Aerial footage shows a devastating scene of dozens of cetaceans scattered along a stretch of beach where icy water meets sand.

Residents threw blankets at the survivors and used buckets of water to keep them alive, while others tried to free themselves without success. In the same area, many were dead.

Officials announced that marine conservation experts and staff with whale rescue equipment were on their way to the scene.

They will try to return those that are strong enough to survive back to the water and will likely have to tow the dead animals out to sea to avoid attracting sharks to the region.

Almost two years ago, the same region was the scene of another mass stranding, with almost 500 pilot whales, of which only 100 survived. The causes of mass strandings are not fully understood.

Scientists suggest it could be caused by groups that veer off course after feeding too close to shore. Pilot whales are very sociable and tend to follow their group mates when they get into danger.

Sometimes it happens when old, sick or injured whales swim to shore and other members of the group follow them in an attempt to respond to the distress signals from the beached whale.

Others are confused and believe they are in the open sea when they hear high-frequency sonar, when in fact they are on steep beaches, as is the case with beached whales in Tasmania.

This week, 14 dead young male sperm whales were also found stranded on a remote beach on King Island, off Tasmania’s north coast.

The death of the cetaceans could be a case of “misadventure”, wildlife biologist Kris Carlyon of the government’s environmental agency told the local newspaper Mercury.

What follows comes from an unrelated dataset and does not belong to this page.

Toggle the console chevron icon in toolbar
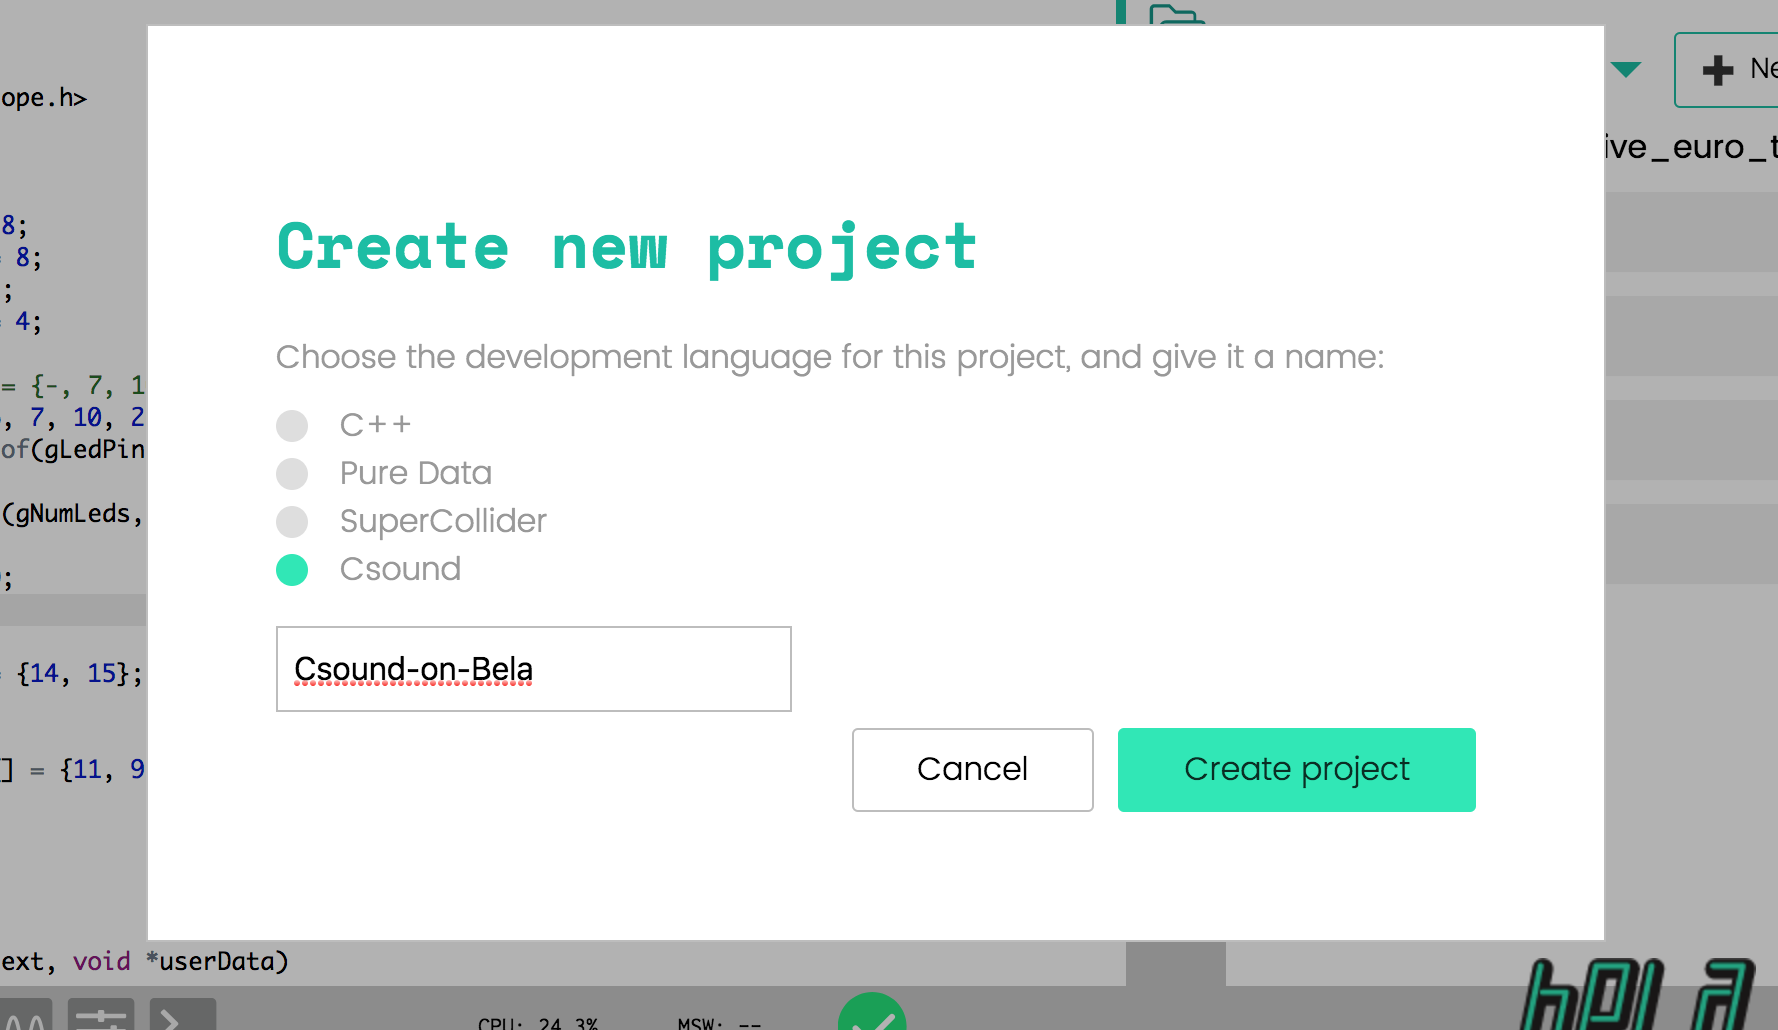This screenshot has width=1778, height=1030. pos(182,1015)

“The most common cause of these events is misadventure, they may have gone for food close to shore, they may have found food and possibly got stuck at low tide,” explained Carlyon. “This is the theory at the moment,” she added.

New Zealand also records groundings relatively frequently. In the country, nearly 300 animals are found stranded per year on average, according to official figures. It is not uncommon to see groups of 20 to 50 pilot whales stranded on a beach.

But the numbers can reach hundreds, as in 2017, when around 700 whales were stranded.